I am going to be honest with you. I have ballooned in weight- 20 lbs when my thyroid stopped working and another 25 piled on this year quickly after my hubby serperated from me (that with working part time from home and an extreme sleep deprivation with a constantly sick kid). Honestly I have no good excuse. I am working with a goal of a 50 pound weight loss. 6 pounds down so far.
My hubby for years was disgusted with me for the extra 25 lbs. Absolutely repulsed by it. Couldn't stand it. Hurtful comments, mean looks of disgust. You know where it got him? With that and other issues- a woman who wanted to leave him.
Don't you get it? Why would a person WANT to be with someone that finds them repulsive? Why? Would you?

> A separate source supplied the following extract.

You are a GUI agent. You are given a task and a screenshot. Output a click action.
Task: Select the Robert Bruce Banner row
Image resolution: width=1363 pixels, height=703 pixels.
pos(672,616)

And here is the kicker. after all these years. You feel hopeless b/c you know that no matter what- you could slip again in looks and your getting older anyhow and you now have stretch marks from having kids. You know you will never be good enough in a way. Am I making sense.

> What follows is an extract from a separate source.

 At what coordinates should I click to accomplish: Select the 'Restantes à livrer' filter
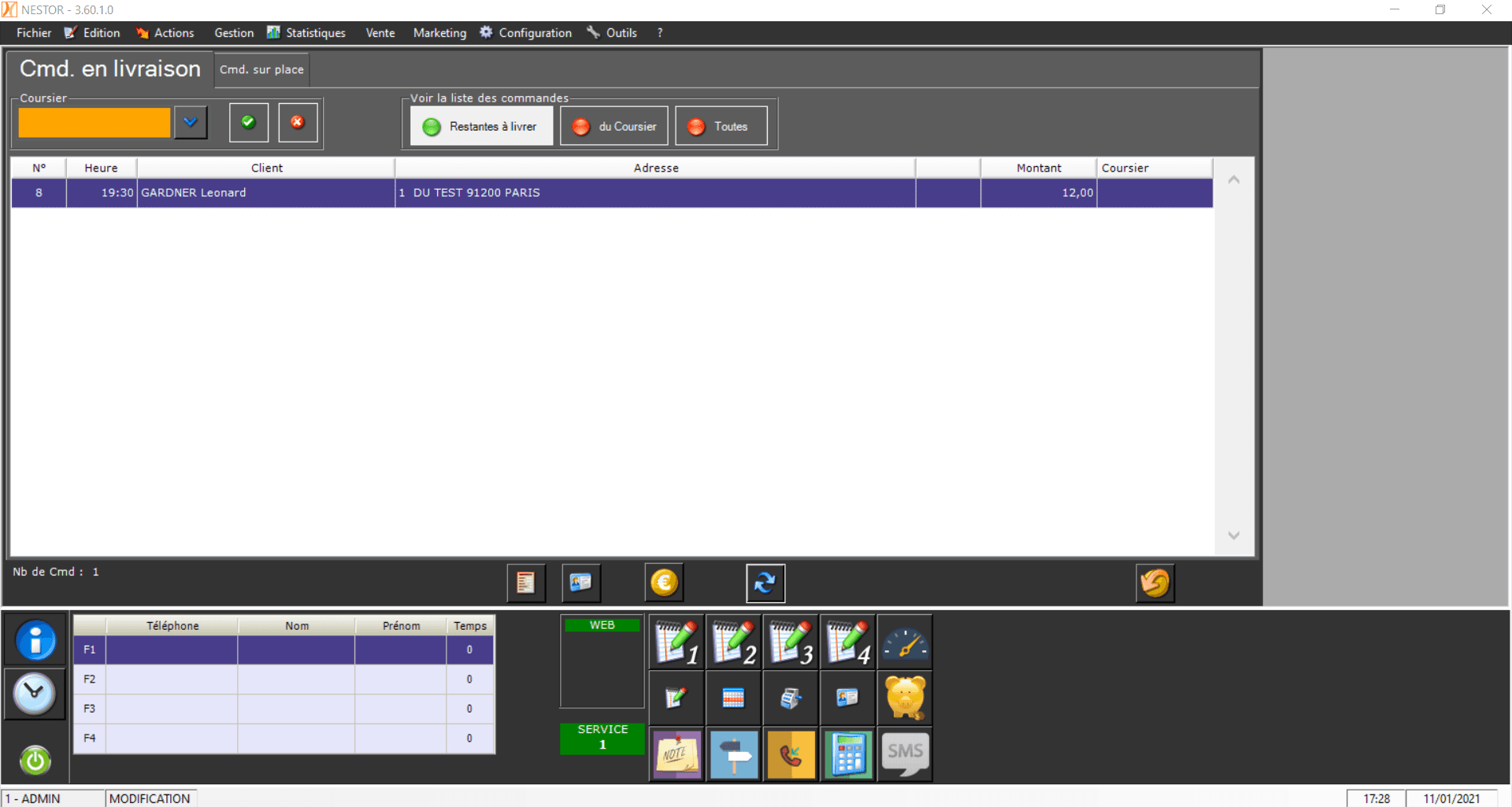coord(481,126)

So, like you, my hubby is trying to make amends. It's a very tough spot. How do you repair years worth of damage? How? You have to work your butt off- that is how. You have to pay compliments every single day. You have to do things that would make her feel special in her eyes. Every single time you see her naked you have to say something positive, IDK, like-"wow, look at that" (with a smile), etc.
Let me explain something to you. You may find a lot of blame in her for the demise of the marriage. But do you get how much you F'ed up? Do really understand the gravity of it?(Ok, this may be me sliding into talking to my hubby here... not sure if I am prejudged)
Anyhow, I can tell you that my hubby is now bending over backwards to try and show that he does find me desirable. I see huge efforts on his part. You my friend have to do the same.
I mean I know deep down that- my looks are not what he would like. But I think he is getting that having me is the package deal. All or nothing- take the good with the bad. Yes, I am making more effort to do my hair and makeup and finding more attractive clothes and eating healthier etc. But I am not going to ever be the gorgeous gal I once was.
Am I getting the message across? No, oh poor me, no, why is she not filling my needs better. You have man up and make her feel attractive. Do lots of work towards it. IF you do that she will take more interest in her appearance and work on that too.
It's a tough spot I know that men really want their women to look awesome always. Women find that hard to achieve. It's like you are never good enough. Honestly it's cr@p like that that makes me want to write off all men.
OK, honestly, I am getting triggers about my marital discord. I better zip my lips.
Anyhow, all the best. Keep moving forward. It's not the destination at the end but the walk itself that matters. Do not left fears and doubts trip you up on your journey.
M38, H37 S3, S7 Together 15 yrs Married 8 yrs Bomb July 2008 Inhouse separation "I hate you" "We are over" (too many times to count) Reconciled Sept 2009 (still worth it)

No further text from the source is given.